W ten sposób po kilku miesiącach kończy się "sprawa Teatru Nowego", rozdęta do rozmiarów ogólnopolskich przez część zespołu aktorskiego, nieprzychylną Grzegorzowi Królikiewiczowi. W tej nieprzychylności
trudno było dostrzec jakiekolwiek rozsądne motywy, zwłaszcza że Królikiewicz jest twórcą nieprzeciętnym, o znaczącym dorobku, związanym od lat z Łodzią - podczas gdy w nie
tak odległej przecież historii Teatru Nowego kierowały nim osoby o miernym, a nawet nader wątpliwym dorobku artystycznym: nie było wówczas żadnych "protestów", żadnej towarzysko-politycznej
"zadymy" protestacyjnej... Fakt ten skłaniał do smutnej refleksji, iż cały ów protest podszyty był nieczystymi intencjami i chodziło głównie o próbę dyskredytacji Grzegorza Królikiewicza,
o obsadę dyrekcji Teatru Nowego kimkolwiek, byle nie kimś spoza towarzysko-politycznego układu.
Prezydent Jerzy Kropiwnicki podkreślił, że wobec zaistniałej sytuacji nie mógł zgodzić się w swoim sumieniu na tego rodzaju bezpodstawną dyskredytację i naciski: nominując Grzegorza
Królikiewicza zapowiedział, że po roku jego kierowania Teatrem podejmie decyzję o konkursie na to stanowisko. W tym czasie nowo mianowany Dyrektor wraz z zespołem będzie
mógł przedstawić łodzianom efekt pracy.
W wypełnionej szczelnie "małej sali" Urzędu Miasta Łodzi decyzję prezydenta Jerzego Kropiwnickiego przyjęto oklaskami.

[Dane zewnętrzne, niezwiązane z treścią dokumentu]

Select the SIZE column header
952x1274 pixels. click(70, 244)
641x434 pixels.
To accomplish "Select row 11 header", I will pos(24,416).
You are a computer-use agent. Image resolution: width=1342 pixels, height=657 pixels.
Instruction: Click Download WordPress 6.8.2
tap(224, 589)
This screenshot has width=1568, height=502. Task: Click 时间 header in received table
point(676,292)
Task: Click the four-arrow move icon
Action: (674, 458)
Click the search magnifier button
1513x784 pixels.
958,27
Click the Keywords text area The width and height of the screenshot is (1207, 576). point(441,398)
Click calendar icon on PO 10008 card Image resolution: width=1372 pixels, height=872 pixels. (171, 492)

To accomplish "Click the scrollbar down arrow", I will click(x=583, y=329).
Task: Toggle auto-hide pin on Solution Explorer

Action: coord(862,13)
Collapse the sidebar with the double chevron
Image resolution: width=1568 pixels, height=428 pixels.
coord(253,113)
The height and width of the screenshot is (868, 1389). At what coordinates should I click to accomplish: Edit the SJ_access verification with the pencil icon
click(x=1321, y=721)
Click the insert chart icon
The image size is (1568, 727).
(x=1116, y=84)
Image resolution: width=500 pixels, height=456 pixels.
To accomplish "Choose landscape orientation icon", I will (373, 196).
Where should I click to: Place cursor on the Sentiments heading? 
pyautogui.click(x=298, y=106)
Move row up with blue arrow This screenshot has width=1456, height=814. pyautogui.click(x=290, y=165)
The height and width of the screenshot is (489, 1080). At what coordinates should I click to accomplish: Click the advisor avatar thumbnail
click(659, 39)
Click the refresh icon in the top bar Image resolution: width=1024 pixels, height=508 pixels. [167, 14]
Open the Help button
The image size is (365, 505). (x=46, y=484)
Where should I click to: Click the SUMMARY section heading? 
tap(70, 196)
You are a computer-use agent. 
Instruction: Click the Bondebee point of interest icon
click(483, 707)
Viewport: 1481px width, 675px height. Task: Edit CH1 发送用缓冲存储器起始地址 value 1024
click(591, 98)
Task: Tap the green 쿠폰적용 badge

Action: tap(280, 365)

Grzegorz Królikiewicz powiedział, że zamierza kontynuować profil Teatru Nowego jako dramatycznego teatru repertuarowego, wykorzystując także wiele możliwości inscenizacyjnych, jakie stwarza jego "mała
sala", mniej kosztowna w eksploatacji. Będzie się starał także wyjść z teatralnymi propozycjami poza teatr, do osiedli i młodzieży, oraz przywrócić do pracy bezrobotnych
dziś aktorów, którzy nie z braku talentu czy umiejętności rozstali się ze sceną.